--- start of Material provided ---

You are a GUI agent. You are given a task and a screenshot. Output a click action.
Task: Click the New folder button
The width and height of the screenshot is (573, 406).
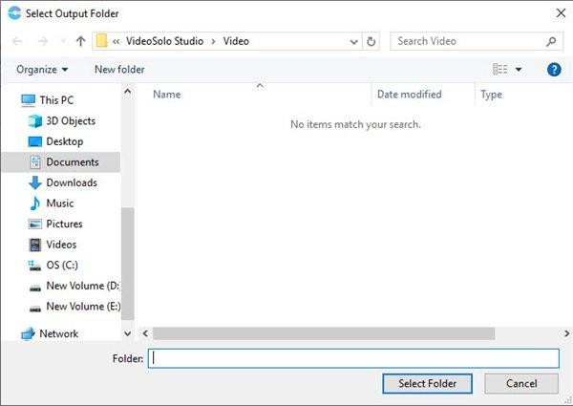coord(119,70)
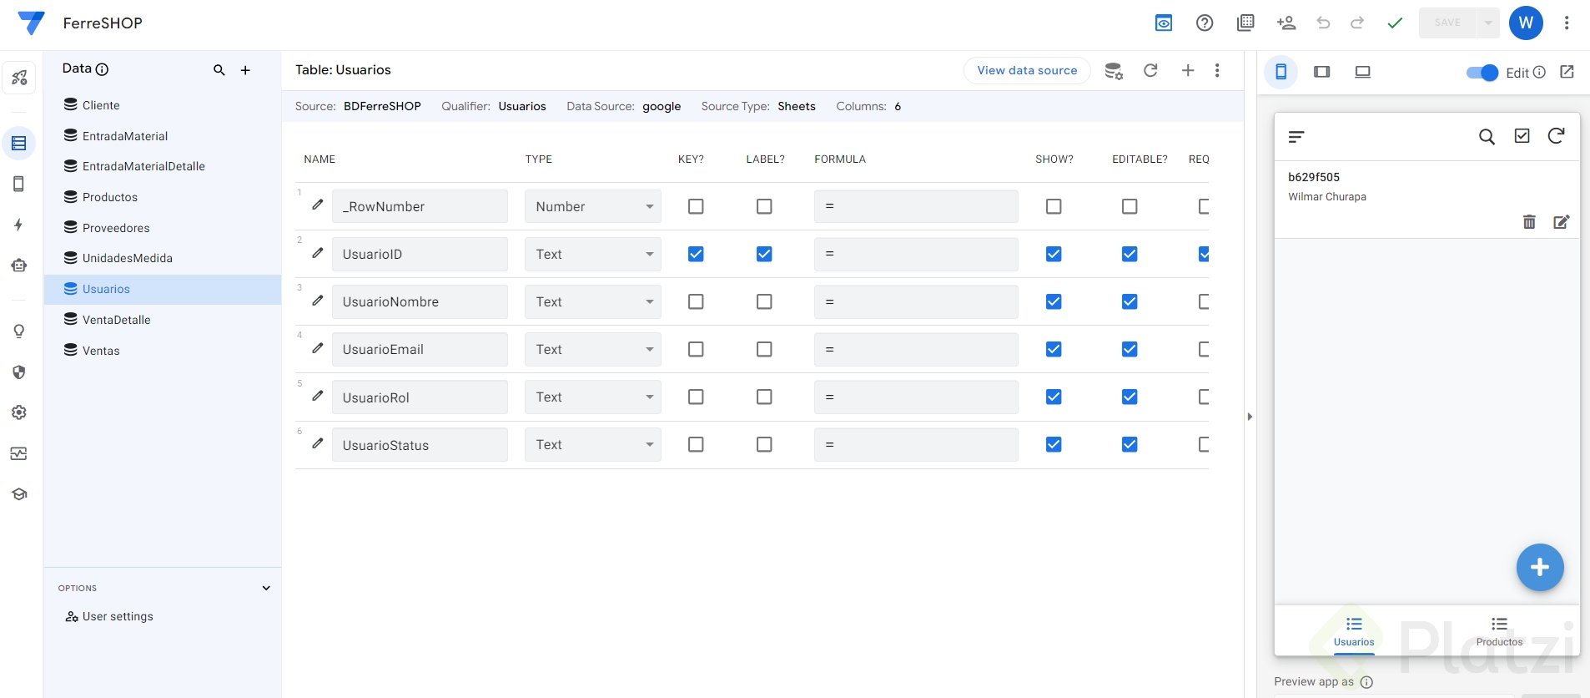Delete the Wilmar Churapa record with trash icon

tap(1528, 222)
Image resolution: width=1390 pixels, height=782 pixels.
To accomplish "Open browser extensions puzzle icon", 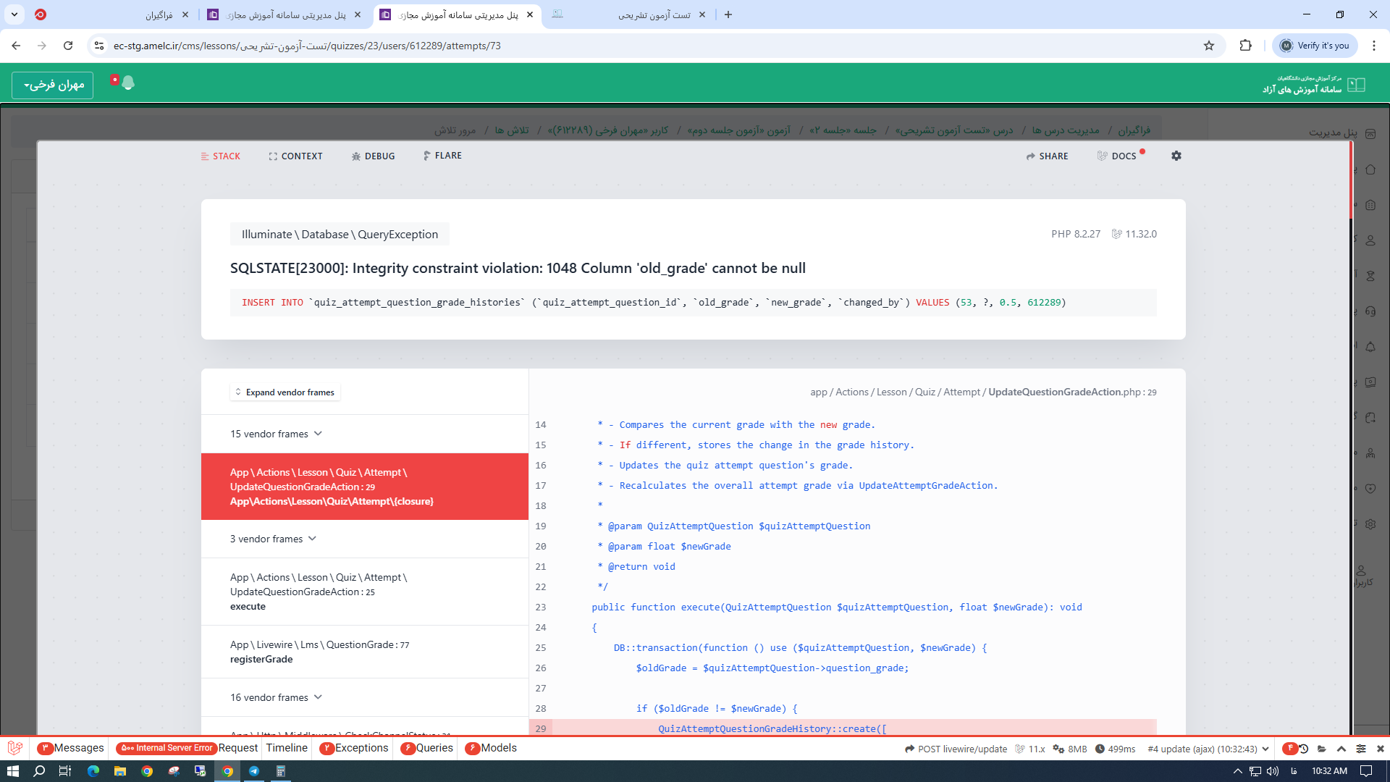I will point(1245,46).
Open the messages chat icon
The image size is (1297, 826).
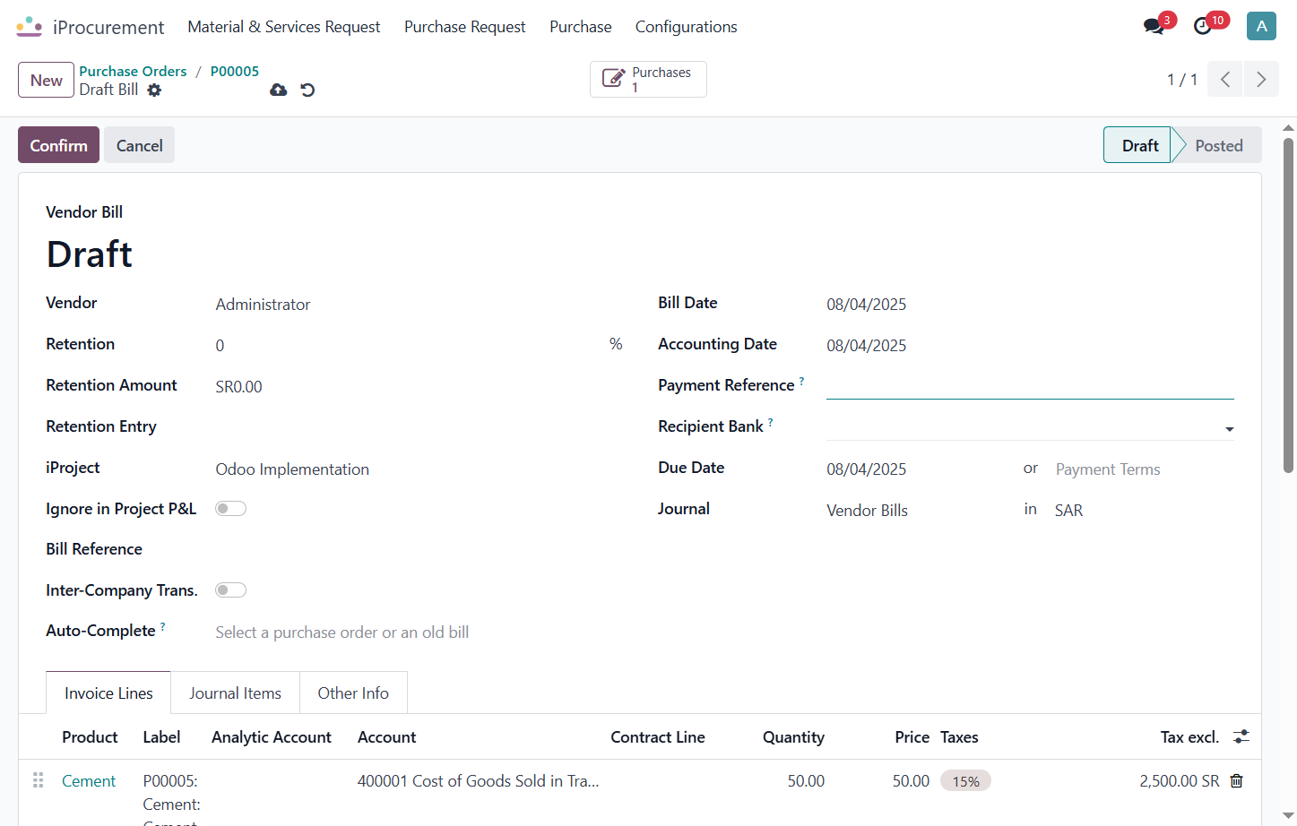(1154, 26)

--- end of Material provided ---

- _Task to complete_: Gather every line of the entries above that contains the word "height", and copy each one in full.

- _Reply_:
The width and height of the screenshot is (573, 406).
Image resolution: width=1390 pixels, height=782 pixels.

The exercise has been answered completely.